Tâche donnée:
Comptez les lignes du matériel ci-dessous qui contiennent le mot « screenshot ». Indiquez uniquement ce nombre.

Matériel de travail:
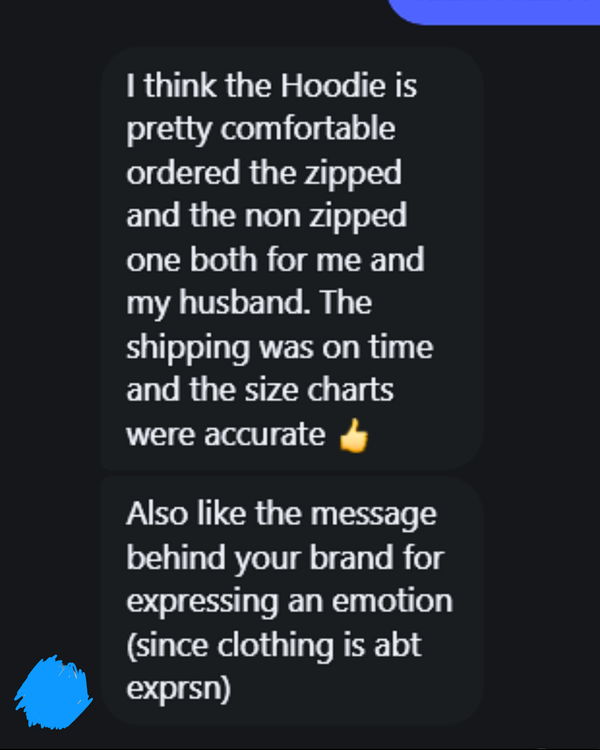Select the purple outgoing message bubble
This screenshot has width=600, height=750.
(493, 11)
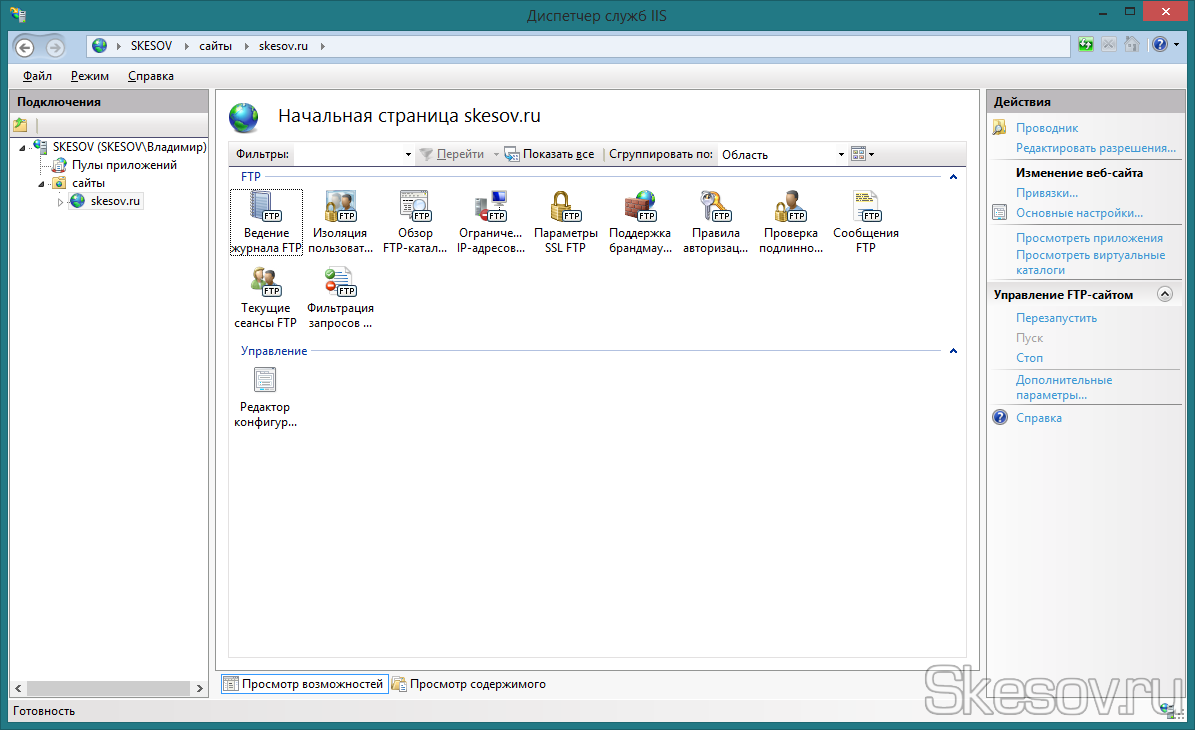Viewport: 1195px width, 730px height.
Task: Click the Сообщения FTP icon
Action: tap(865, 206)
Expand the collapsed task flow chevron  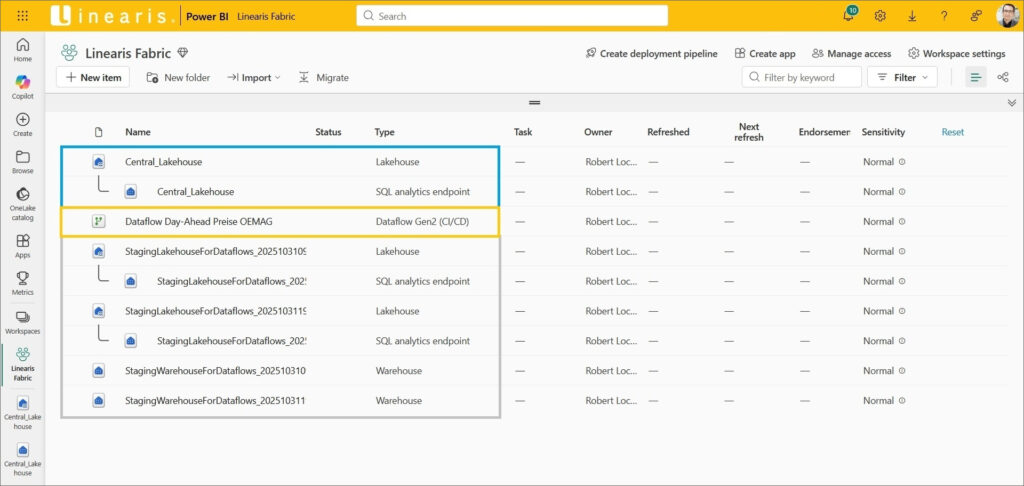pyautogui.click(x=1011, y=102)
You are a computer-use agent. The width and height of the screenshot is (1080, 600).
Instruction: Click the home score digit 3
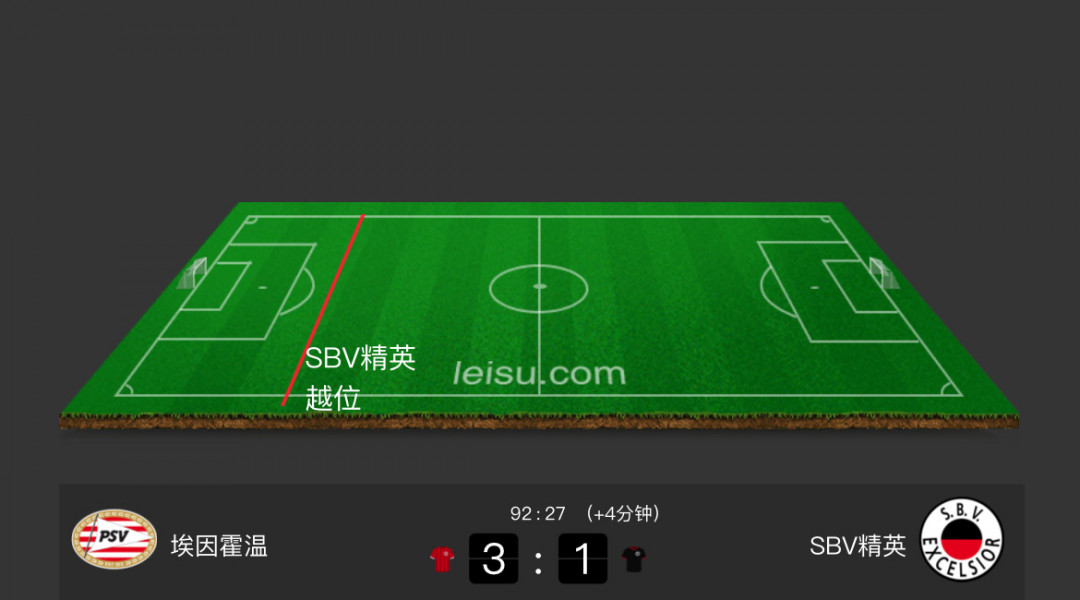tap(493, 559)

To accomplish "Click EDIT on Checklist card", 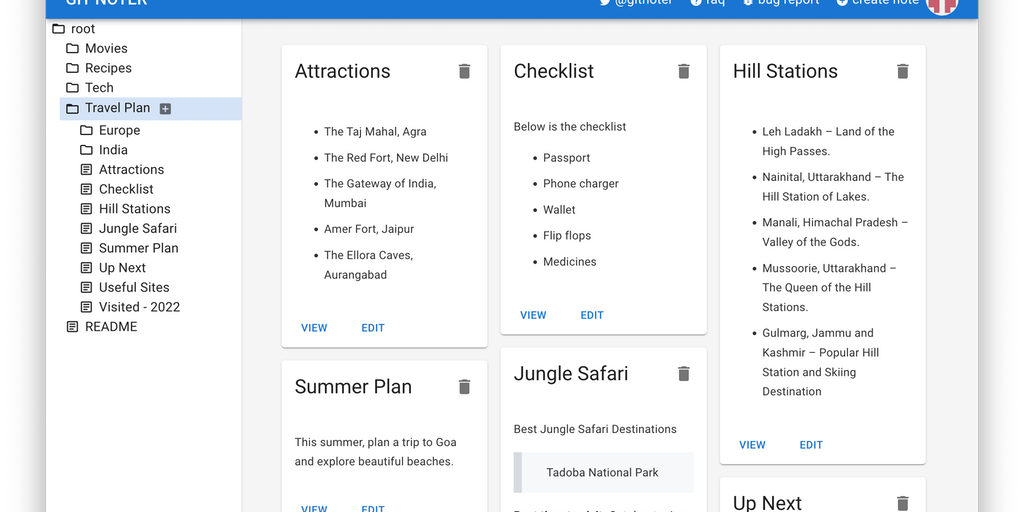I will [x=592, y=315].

Solution rédigée:
2